Russia's experiences as an imperializing power borrowed aspects from those of all of its like-minded expansionist neighbors, from Europe in the west, the Ottomans in the south, and China on its eastern borders. Moving into geographically contiguous areas, the successive Russian governments sought to naturalize conquest by presenting themselves as the bearers of progress, first through Christianity and then through science and modernity. As Willard Sunderland points out in this pioneering study of the colonization of the Russian steppe, the "wild field" in his title, historians have been largely as prone as Russian rulers to accept the vision of the eighteenth-century cartographers that the steppes were an empty space, awaiting to be peopled. Stretching across a large swathe of Eurasia, from present-day Moldova to Kazakhstan, the steppe includes grasslands, forests, and desert areas. Until [End Page 383] now, the displacement of ethnic nomadic tribes by Slavic peasant agriculturalists has been an understudied chapter in the history of Russian imperialism. Notably, Russia's tsars came to consider the steppe as part of their territorial state, which affected both the administration of the region and how it fit into the national imagination.

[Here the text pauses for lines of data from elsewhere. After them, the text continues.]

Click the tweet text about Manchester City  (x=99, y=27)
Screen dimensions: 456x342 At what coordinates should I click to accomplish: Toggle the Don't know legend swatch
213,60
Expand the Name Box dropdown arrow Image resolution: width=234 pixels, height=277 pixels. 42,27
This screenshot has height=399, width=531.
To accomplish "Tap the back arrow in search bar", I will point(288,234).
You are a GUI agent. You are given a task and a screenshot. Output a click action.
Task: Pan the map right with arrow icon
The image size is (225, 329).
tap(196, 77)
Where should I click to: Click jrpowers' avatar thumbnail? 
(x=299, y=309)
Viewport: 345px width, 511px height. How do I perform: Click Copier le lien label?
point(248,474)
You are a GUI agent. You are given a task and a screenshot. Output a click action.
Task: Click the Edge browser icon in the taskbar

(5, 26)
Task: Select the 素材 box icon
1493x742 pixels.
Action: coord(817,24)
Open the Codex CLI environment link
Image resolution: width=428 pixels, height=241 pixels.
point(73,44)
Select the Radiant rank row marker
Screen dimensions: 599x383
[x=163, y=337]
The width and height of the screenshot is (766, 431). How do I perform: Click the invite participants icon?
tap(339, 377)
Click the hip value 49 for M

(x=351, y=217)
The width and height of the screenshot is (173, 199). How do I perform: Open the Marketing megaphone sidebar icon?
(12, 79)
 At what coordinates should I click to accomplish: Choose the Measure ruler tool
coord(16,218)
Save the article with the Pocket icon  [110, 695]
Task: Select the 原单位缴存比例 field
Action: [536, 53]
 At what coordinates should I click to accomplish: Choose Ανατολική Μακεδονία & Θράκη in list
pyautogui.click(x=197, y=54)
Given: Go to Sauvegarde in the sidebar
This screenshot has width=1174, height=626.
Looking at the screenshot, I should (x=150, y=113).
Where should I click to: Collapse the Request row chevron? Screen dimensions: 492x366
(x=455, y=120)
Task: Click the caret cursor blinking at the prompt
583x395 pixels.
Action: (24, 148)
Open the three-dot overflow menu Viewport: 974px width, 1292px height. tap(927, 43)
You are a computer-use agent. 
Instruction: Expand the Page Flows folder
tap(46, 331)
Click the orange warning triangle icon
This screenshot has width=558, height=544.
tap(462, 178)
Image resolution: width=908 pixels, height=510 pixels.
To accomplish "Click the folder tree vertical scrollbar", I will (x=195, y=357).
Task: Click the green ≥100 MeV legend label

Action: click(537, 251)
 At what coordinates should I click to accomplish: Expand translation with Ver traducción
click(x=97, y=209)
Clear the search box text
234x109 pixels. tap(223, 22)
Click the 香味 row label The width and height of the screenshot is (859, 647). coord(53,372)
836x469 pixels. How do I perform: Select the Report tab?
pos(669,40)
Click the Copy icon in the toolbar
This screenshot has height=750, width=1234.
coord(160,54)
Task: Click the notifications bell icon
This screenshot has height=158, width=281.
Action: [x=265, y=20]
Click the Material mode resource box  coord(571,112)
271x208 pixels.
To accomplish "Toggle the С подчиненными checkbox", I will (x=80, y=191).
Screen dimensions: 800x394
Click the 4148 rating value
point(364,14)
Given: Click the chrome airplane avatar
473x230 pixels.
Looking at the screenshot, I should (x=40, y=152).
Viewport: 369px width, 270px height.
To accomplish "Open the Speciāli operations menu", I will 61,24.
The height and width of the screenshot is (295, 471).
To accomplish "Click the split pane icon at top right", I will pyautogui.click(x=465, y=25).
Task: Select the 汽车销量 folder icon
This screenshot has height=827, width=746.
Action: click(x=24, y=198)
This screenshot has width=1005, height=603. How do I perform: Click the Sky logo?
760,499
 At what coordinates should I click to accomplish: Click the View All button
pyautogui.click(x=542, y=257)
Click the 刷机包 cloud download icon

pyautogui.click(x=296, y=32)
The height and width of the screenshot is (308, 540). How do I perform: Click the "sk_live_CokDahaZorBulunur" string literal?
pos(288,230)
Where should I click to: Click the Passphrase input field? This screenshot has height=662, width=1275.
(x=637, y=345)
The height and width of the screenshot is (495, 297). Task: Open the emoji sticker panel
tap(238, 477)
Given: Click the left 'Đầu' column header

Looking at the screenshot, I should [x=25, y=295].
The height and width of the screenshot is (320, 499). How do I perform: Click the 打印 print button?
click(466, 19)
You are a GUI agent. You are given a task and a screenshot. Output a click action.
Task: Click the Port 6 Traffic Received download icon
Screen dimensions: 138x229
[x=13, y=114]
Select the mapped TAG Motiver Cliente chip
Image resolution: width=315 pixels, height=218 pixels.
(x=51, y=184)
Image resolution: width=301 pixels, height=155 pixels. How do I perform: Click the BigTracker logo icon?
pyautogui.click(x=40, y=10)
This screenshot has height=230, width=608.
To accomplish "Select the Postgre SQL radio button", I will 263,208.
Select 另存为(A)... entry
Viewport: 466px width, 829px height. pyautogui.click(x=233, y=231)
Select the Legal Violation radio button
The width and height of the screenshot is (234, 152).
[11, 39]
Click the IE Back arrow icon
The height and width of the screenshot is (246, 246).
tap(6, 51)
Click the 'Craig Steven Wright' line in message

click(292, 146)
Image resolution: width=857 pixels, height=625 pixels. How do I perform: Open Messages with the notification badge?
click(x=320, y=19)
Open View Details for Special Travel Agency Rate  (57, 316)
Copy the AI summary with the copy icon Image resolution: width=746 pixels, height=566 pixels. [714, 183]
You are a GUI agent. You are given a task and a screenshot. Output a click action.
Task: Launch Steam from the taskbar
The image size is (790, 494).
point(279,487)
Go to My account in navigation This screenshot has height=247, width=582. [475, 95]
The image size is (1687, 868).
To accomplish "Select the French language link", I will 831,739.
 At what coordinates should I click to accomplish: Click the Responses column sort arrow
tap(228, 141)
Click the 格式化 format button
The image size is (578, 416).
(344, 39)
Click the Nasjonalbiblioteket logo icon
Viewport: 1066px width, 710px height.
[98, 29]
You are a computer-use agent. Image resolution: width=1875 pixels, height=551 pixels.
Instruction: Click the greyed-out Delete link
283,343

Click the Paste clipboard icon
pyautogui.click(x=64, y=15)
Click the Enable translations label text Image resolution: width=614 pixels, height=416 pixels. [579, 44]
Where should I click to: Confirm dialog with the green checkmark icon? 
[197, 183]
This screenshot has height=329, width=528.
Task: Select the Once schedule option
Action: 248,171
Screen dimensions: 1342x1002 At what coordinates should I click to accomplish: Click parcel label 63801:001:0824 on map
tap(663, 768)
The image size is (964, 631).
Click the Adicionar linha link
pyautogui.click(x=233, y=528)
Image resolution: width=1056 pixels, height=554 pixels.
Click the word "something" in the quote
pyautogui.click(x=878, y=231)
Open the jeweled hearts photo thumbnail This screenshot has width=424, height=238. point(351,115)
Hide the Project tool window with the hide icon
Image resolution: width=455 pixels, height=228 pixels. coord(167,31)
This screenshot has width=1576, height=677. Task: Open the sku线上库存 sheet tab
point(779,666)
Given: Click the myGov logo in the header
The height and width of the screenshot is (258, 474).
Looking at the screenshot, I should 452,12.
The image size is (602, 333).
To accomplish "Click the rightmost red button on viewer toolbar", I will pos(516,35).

A primary virtue of Sunderland's approach is that he contextualizes Russia's colonizing practices within the secondary literature that has explained how other societies functioned as both colonizing and imperializing powers. As Sunderland makes plain, although the two notions overlap, they are not synonymous, and he takes advantage of Russia's rather jumbled experiences in the steppe frontier to explore differences. For example, borrowing from arguments made by Richard Slotkin, a historian of the American West, Sunderland uses the notion of the frontier as a "middle ground" to discuss the process as one of transformation rather than unidirectional appropriation. Two ethnic groups are especially important to this part of his story, the Cossacks and the Kalmyks, both of whom asserted independent identities, gradually becoming absorbed into statist structure through the specific, especially military, services they could offer. Likewise, he uses world-systems theory to illustrate how the steppe-periphery was essentially an extension of the state-center; although I would have appreciated a more sustained comparative analysis, Sunderland's attention to how others have written about colonization increases the value of his work to world history. In telling how Russia accomplished this, he relies heavily on official decrees, bureaucratic reports, and specialized periodical publications and is less concerned with postcolonial theories of "Otherness."

Although the bulk of this monograph is devoted to the eighteenth and nineteenth centuries, especially from the implementation of Catherine the Great's efforts at "enlightened colonization," the first chapter sketches the first millennium of multicultural contacts in the area. Drawing from such varied sources as the Primary Chronicle to the reports of ethnographers dispatched by Peter the Great, Sunderland provides a vivid overview of early Russia that reminds the reader of that country's troubled and paradoxical position between East and West, an Orthodox Christian country that spent centuries under the Mongol yoke and that always contained a multiplicity of ethnicities and confessions within its geographical borders. When Peter famously opened his "window on the West" at the turn of the eighteenth century, he intended to establish Russia as a proto–western European state that would use science to accumulate and govern the backward territories along its frontiers. The nature of colonization changed here, as it did [End Page 384] in other countries, when the Enlightenment inaugurated a new justification for it with its implicit promise of progress, guaranteed by science.

Where the monks who wrote the Primary Chronicle framed their story of the struggle between good and evil in the wild field in religious images, Catherine saw it in secularized ones, beginning with the steppe (step') itself, or "empty, unpopulated, and treeless place of great expanse" (p. 71). Her academicians even defined the verb "to settle" (zaselit') as "to settle steppes," thereby affirming that the movement of agriculturalists into...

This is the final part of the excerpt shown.